The Financial Supervisory Commission (FSC) is covering for Singapore-based online shopping platform Shopee and ignoring blatant contraventions of the law, the Economic Democracy Union said yesterday.
FSC Chairman Huang Tien-mu’s (黃天牧) failure to control Shopee’s capital flow threatens Taiwan’s financial stability, Economic Democracy Union convener Lai Chung-chiang (賴中強) said, adding that financial crises in Taiwan have not always been caused by banks.
Staff layoffs around the world and the instability of its Web site show that the company is “in trouble,” Lai said, adding that the problems might be due to one of Shopee’s principal stockholders, Tencent Holdings Ltd, being affected by the Chinese Communist Party’s (CCP) standard prosperity policy.

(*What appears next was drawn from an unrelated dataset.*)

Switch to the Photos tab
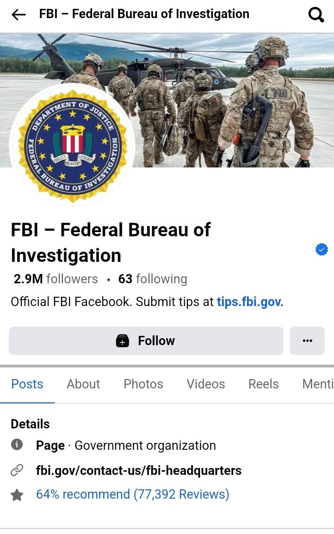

Photo: Liu Hsin-te, Taipei Times
In January last year, Tencent sold off a large portion of its stake in Sea Ltd, Shopee’s parent company, reducing its share to 18.7 percent from 21.3 percent.
Economic Democracy Union researcher Hsu Kuan-tse (許冠澤) said that Shopee Pay (Taiwan) Co’s online transactions average more than NT$3.1 billion (US$100.98 million) per day, exceeding a threshold that means the subsidiary should have to file capital increase documentation and apply to be an electronic payments institution, which would bring increased oversight.
However, the Investment Commission denied Shopee Pay’s request to increase its capital and the FSC rescinded its electronic payments license in August 2021, Hsu said.
Shopee Pay should have reached out to businesses with electronic payment licenses to handle its cash flow, Hsu said.
However, Huang has instead allowed Shopee Taiwan Private Ltd to take over handling Shopee Pay’s cash flow, Hsu said.
The FSC’s promises that Shopee Pay would seek a licensed institute to handle its cash flow cannot be trusted, as the FSC promised that the move would be completed by last year, the Economic Democracy Union said, adding that Huang said it might have been given an extension to June.
The FSC’s actions would allow Shopee Pay to operate without the license until July 1 next year, well after the presidential election, which would harm consumers’ rights and destabilize Taiwan’s finances and national security, Hsu said.